If the example above was run, the user could respond in several ways to the prompts for parameters IN_FILES and OUT_FILES. The following paragraphs illustrate the use of indirection and modification in this context. Indirection.  When prompted for IN_FILES the user could reply with the following text:

  IC_1575_RAW, IC_4320_RAW, ^NGC_OBJECTS.LIS

This would cause the GRP package to place the two strings IC_1575_RAW and IC_4320_RAW in two elements of the first group and then search for a file called NGC_OBJECTS.LIS. If this file contains the following two lines of text:

  NGC_5128_RAW, NGC_2534_RAW
  ^OTHERS.LIS

then the strings NGC_5128_RAW and NGC_2534_RAW would be added to the same group, and a search made for the file OTHERS.LIS. If this file, in turn, contained the two lines:

  NGC_1947_FLAT
  NGC_3302_FLAT

then the final group would consist of the six strings:

  IC_1575_RAW
  IC_4320_RAW
  NGC_5128_RAW
  NGC_2534_RAW
  NGC_1947_FLAT
  NGC_3302_FLAT

This illustrates the use of indirection as a means of specifying the strings to be stored in a group, and shows it being combined with the specification of literal strings, and indirections being nested.
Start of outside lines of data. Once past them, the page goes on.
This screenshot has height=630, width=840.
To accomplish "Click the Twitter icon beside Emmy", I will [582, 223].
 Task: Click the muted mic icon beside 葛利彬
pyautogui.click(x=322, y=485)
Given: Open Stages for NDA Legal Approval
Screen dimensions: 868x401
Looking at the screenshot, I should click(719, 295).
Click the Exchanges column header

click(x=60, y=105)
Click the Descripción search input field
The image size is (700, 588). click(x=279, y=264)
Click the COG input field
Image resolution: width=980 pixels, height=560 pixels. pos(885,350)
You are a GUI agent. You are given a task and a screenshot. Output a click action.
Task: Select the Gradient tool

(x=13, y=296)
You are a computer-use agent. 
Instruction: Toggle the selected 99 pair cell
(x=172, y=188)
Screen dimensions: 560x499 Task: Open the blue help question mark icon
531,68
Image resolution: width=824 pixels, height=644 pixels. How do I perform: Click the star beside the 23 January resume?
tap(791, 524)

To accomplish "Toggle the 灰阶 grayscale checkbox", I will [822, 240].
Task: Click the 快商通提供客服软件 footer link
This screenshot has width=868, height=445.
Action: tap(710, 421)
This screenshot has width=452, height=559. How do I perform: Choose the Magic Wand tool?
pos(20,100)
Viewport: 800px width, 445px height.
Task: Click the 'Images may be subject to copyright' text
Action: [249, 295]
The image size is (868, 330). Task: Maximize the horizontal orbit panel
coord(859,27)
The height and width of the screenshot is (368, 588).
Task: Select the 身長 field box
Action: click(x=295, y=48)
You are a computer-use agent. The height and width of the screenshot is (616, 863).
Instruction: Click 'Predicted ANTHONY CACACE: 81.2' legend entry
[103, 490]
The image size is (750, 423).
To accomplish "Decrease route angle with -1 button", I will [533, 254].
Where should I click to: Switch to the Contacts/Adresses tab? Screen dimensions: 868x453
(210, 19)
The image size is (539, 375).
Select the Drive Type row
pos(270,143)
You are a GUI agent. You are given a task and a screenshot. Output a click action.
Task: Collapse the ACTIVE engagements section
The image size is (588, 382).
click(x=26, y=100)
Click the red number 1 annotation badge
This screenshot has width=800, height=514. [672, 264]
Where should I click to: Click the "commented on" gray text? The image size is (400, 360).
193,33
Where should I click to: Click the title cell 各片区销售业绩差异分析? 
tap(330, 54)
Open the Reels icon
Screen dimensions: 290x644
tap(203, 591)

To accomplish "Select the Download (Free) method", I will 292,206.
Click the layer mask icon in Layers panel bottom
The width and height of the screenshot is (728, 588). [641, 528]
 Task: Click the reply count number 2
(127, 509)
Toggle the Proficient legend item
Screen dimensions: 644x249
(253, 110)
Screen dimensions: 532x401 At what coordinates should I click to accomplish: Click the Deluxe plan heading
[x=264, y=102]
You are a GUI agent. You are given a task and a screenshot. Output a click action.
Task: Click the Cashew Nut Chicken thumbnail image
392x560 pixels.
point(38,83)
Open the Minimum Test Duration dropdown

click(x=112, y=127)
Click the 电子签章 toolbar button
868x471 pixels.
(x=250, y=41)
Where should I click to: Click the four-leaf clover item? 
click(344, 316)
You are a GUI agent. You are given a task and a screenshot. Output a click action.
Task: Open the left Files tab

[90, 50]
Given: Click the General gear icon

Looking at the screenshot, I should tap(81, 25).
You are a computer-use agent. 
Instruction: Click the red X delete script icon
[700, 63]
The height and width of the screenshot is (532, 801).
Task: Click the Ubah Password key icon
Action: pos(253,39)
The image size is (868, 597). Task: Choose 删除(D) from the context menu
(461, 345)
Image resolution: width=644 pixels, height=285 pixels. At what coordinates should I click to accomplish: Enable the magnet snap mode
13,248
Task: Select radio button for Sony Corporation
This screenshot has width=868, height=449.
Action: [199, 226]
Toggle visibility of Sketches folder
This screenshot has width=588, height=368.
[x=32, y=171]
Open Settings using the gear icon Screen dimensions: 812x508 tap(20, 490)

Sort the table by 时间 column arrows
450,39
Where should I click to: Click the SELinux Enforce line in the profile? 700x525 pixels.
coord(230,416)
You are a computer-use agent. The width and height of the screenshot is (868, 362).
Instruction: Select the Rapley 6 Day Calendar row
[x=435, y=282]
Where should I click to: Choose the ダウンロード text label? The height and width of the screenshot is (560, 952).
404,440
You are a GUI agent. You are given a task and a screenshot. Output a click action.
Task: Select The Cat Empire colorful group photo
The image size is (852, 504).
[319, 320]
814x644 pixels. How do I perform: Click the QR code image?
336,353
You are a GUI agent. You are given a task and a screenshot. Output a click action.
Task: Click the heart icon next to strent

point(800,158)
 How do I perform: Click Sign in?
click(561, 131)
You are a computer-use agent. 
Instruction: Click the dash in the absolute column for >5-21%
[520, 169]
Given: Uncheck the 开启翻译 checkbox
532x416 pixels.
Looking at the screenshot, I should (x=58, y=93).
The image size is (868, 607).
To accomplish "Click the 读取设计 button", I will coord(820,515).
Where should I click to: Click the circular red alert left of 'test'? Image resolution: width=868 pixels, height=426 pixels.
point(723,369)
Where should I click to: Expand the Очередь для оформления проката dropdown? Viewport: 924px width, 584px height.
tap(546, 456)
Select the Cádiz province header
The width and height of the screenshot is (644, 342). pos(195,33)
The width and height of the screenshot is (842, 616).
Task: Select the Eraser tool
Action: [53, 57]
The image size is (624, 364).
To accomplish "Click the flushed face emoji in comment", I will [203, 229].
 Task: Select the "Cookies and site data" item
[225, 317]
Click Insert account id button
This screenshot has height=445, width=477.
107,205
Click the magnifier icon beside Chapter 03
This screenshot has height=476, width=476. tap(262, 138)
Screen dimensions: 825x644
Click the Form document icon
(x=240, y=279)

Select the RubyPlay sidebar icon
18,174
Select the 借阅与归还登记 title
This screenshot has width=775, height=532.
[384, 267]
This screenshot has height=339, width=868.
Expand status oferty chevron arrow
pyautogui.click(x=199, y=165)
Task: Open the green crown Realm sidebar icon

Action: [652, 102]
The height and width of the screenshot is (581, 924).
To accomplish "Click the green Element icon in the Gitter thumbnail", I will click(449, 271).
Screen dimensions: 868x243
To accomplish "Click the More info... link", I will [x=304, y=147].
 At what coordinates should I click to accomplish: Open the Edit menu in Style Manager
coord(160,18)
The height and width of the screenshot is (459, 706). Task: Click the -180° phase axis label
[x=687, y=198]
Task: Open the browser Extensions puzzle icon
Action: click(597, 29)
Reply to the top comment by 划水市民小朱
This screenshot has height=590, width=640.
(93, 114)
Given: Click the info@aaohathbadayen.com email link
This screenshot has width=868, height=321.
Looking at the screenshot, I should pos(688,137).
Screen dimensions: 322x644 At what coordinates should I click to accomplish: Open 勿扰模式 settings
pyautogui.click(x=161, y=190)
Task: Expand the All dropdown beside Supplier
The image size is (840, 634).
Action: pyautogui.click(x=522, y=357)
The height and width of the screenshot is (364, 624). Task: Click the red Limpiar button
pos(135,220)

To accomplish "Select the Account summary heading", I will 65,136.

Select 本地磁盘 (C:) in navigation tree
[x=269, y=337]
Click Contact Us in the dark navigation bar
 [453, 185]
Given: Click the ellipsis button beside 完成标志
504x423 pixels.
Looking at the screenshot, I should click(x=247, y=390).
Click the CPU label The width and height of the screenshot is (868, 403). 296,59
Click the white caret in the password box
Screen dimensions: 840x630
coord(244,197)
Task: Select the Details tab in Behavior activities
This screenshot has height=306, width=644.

Strings stored in a text file can be edited “on the fly” before being stored in a group. For instance, the user could give the following response to a prompt for IN_FILES:

  ^NGC_OBJECTS.LIS|_RAW|_CAL|

This would cause the GRP package to read the values stored in text file NGC_OBJECTS.LIS, replacing all occurrences of the string “_RAW” with the string “_CAL”. If the file NGC_OBJECTS.LIS contained the same values as before, then the editing would also be applied to the values stored in the file OTHERS.LIS. Modification.  As an example of the use of “modification”, let’s suppose that the user responds to the prompt for OUT_FILES with the string:

  A_*2|RAW|FLAT|

This would cause the application to generate six strings, based on the six strings held in the first group (see programming note (8)). The names are generated as follows

(1)
First, a copy of the six names in the first group is made and stored in the second group.
(2)
Next, any occurrence of the string “RAW” within any of these names is replaced with the string “FLAT”. This leaves the second group holding the names:

  IC_1575_FLAT
  IC_4320_FLAT
  NGC_5128_FLAT
  NGC_2534_FLAT
  NGC_1947_FLAT
  NGC_3302_FLAT

(3)
Next, each name is substituted in turn for the “” character in the string to the left of the first “” character. Thus each name is prefixed by “A_” and suffixed by “2”. The second group finally holds the names:

  A_IC_1575_FLAT2
  A_IC_4320_FLAT2
  A_NGC_5128_FLAT2
  A_NGC_2534_FLAT2
  A_NGC_1947_FLAT2
  A_NGC_3302_FLAT2

Modification can be combined with indirection and/or the specification of literal strings. For instance, the user could have replied to the prompt for OUT_FILES with the string:

  NEW_FILE,A_*2|RAW|FLAT|,^LIST.DAT

This would have caused the second group to contain not only the six names described above, but also the additional names NEW_FILE and any names read from the text file LIST.DAT. In this case, the number of output files would have exceeded the number of input files and the check described in programming note (9) would fail.